Available data:
*****

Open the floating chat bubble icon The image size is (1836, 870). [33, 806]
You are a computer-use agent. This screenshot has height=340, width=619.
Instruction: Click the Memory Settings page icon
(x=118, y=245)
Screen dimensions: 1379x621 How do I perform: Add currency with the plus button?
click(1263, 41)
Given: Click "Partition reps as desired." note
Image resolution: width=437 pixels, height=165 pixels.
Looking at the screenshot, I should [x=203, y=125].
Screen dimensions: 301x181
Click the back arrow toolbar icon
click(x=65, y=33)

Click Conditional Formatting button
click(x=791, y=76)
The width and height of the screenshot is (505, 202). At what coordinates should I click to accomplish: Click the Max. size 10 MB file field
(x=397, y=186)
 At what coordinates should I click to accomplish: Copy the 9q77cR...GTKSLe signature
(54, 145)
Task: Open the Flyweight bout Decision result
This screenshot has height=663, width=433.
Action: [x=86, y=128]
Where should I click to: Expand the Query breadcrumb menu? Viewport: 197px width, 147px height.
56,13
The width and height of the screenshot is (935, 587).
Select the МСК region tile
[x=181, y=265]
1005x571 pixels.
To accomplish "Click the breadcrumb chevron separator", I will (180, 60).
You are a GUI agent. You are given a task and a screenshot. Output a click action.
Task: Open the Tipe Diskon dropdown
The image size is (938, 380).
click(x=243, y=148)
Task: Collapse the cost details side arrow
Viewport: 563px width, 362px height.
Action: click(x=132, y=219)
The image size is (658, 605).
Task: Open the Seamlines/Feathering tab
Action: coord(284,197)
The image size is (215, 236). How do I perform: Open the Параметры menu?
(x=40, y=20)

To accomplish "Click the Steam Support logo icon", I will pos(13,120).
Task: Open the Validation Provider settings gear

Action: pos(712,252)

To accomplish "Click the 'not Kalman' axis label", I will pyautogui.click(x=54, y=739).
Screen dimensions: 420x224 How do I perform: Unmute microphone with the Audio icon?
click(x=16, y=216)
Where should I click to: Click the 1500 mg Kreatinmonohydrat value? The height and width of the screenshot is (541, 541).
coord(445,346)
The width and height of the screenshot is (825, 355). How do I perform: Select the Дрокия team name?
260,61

*****

Problem to work on: Copy out each record, keeping every word as it is.

Solved exercise:
Open the floating chat bubble icon The image size is (1836, 870). [33, 806]
You are a computer-use agent. This screenshot has height=340, width=619.
Instruction: Click the Memory Settings page icon
(x=118, y=245)
Screen dimensions: 1379x621 How do I perform: Add currency with the plus button?
click(1263, 41)
Given: Click "Partition reps as desired." note
Image resolution: width=437 pixels, height=165 pixels.
Looking at the screenshot, I should [x=203, y=125].
Screen dimensions: 301x181
Click the back arrow toolbar icon
click(x=65, y=33)

Click Conditional Formatting button
click(x=791, y=76)
The width and height of the screenshot is (505, 202). At what coordinates should I click to accomplish: Click the Max. size 10 MB file field
(x=397, y=186)
 At what coordinates should I click to accomplish: Copy the 9q77cR...GTKSLe signature
(54, 145)
Task: Open the Flyweight bout Decision result
This screenshot has height=663, width=433.
Action: [x=86, y=128]
Where should I click to: Expand the Query breadcrumb menu? Viewport: 197px width, 147px height.
56,13
The width and height of the screenshot is (935, 587).
Select the МСК region tile
[x=181, y=265]
1005x571 pixels.
To accomplish "Click the breadcrumb chevron separator", I will (180, 60).
You are a GUI agent. You are given a task and a screenshot. Output a click action.
Task: Open the Tipe Diskon dropdown
The image size is (938, 380).
click(x=243, y=148)
Task: Collapse the cost details side arrow
Viewport: 563px width, 362px height.
Action: click(x=132, y=219)
The image size is (658, 605).
Task: Open the Seamlines/Feathering tab
Action: coord(284,197)
The image size is (215, 236). How do I perform: Open the Параметры menu?
(x=40, y=20)

To accomplish "Click the Steam Support logo icon", I will pos(13,120).
Task: Open the Validation Provider settings gear

Action: pos(712,252)

To accomplish "Click the 'not Kalman' axis label", I will pyautogui.click(x=54, y=739).
Screen dimensions: 420x224 How do I perform: Unmute microphone with the Audio icon?
click(x=16, y=216)
Where should I click to: Click the 1500 mg Kreatinmonohydrat value? The height and width of the screenshot is (541, 541).
coord(445,346)
The width and height of the screenshot is (825, 355). How do I perform: Select the Дрокия team name?
260,61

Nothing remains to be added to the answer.